Nevertheless, we believe the controlling issue in the instant case is whether the defendant's conviction should be reversed based on the State's change of position regarding Kentucky's membership status in the Compact since entry of the agreed statement of facts. The law in Illinois is that "[parties] will not be relieved from a stipulation in the absence of a clear showing that the matter stipulated is untrue, and then only when the application is seasonably made." (Emphasis added.) (People v. Polk (1983), 115 Ill. App. 3d 1011, 1013.) Defendant maintains that the State's failure to seek relief from the stipulation that Kentucky is a party State to the Compact was not seasonably made. This point is well taken, as the State did not seek relief until seven months after the stipulation was entered into and filed and five months after defendant filed his brief based solely upon the stipulation in question.
Moreover, the prosecutor by signing the agreed statement of facts stipulated that the facts set forth in that statement represented the facts material to the controversy in question. If the prosecutor had not agreed with those facts, he could have, pursuant to Supreme Court Rule 323(c) (107 Ill. 2d R. 323(c)), proposed amendments to the agreed statement, or proposed his own report of proceedings and had those amendments or that report settled and certified by the trial court. The State did not take this action. Since the accuracy of the stipulation that Kentucky is a member of the Driver License Compact was not raised by the State in the trial court, as evidenced by the prosecutor's signature on the agreed statement of facts and by statements contained within the State's "Response to Defendant's Brief," filed in this court, the State has, in effect, waived its right to argue against the accuracy of that stipulation. See Patek v. Peick (1979), 74 Ill. App. 3d 714, 719.
Further, since the State did not raise the question of the accuracy of that stipulation until seven months after the agreed statement of facts was filed and five months after defendant filed his brief based upon the stipulation in issue, the State is now estopped from raising that issue due to its untimeliness.
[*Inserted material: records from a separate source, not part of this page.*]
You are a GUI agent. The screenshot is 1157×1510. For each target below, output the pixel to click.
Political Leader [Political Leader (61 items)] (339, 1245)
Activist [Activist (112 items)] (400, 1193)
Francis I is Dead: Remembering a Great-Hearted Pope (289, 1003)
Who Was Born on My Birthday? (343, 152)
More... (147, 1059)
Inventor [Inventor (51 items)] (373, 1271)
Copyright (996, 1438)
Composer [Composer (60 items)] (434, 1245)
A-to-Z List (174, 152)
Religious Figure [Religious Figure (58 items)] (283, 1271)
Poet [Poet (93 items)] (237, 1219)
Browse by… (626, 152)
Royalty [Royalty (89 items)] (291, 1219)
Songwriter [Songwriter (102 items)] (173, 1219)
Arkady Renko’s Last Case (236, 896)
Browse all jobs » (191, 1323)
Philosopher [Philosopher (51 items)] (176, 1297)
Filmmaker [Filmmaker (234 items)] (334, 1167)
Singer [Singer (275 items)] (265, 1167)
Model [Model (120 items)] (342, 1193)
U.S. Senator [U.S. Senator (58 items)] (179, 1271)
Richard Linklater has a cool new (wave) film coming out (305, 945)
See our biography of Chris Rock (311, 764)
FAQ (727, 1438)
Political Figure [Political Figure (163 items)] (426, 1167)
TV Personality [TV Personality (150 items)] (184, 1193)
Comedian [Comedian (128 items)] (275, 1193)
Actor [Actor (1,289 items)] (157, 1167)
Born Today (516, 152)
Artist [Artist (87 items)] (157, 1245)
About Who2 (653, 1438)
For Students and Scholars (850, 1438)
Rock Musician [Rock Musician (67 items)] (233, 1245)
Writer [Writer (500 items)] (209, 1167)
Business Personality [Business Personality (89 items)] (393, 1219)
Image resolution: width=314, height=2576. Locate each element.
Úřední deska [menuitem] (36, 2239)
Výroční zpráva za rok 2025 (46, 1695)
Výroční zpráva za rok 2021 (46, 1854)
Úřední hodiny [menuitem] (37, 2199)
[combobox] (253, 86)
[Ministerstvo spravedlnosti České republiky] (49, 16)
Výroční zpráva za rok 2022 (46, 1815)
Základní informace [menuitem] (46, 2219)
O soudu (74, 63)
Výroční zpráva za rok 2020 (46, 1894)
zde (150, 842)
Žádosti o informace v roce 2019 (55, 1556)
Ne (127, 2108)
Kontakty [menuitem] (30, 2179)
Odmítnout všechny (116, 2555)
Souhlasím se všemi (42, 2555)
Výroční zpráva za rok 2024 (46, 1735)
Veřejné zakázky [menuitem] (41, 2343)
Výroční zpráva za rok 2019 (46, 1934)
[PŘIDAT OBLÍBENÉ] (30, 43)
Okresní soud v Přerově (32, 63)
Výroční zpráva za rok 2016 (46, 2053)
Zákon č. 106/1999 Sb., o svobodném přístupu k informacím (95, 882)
A request for relief from a stipulation made for the first time on appeal is not seasonably made. (Patek, 74 Ill. App. 3d at 720.) Despite the fact that the stipulation that Kentucky is a member of the Driver License Compact is untrue, the State, nevertheless, erroneously agreed to that stipulation and did not attempt to withdraw from it in a timely fashion. Based on the State's error and subsequent failure to effect a timely withdrawal from the stipulation, as well as on the fact that the defendant did possess a valid Kentucky driver's license, we find that, in the interest of fairness, defendant's conviction must be reversed. This is applicable solely to the case at hand and is not to be interpreted as giving Kentucky "Compact" status.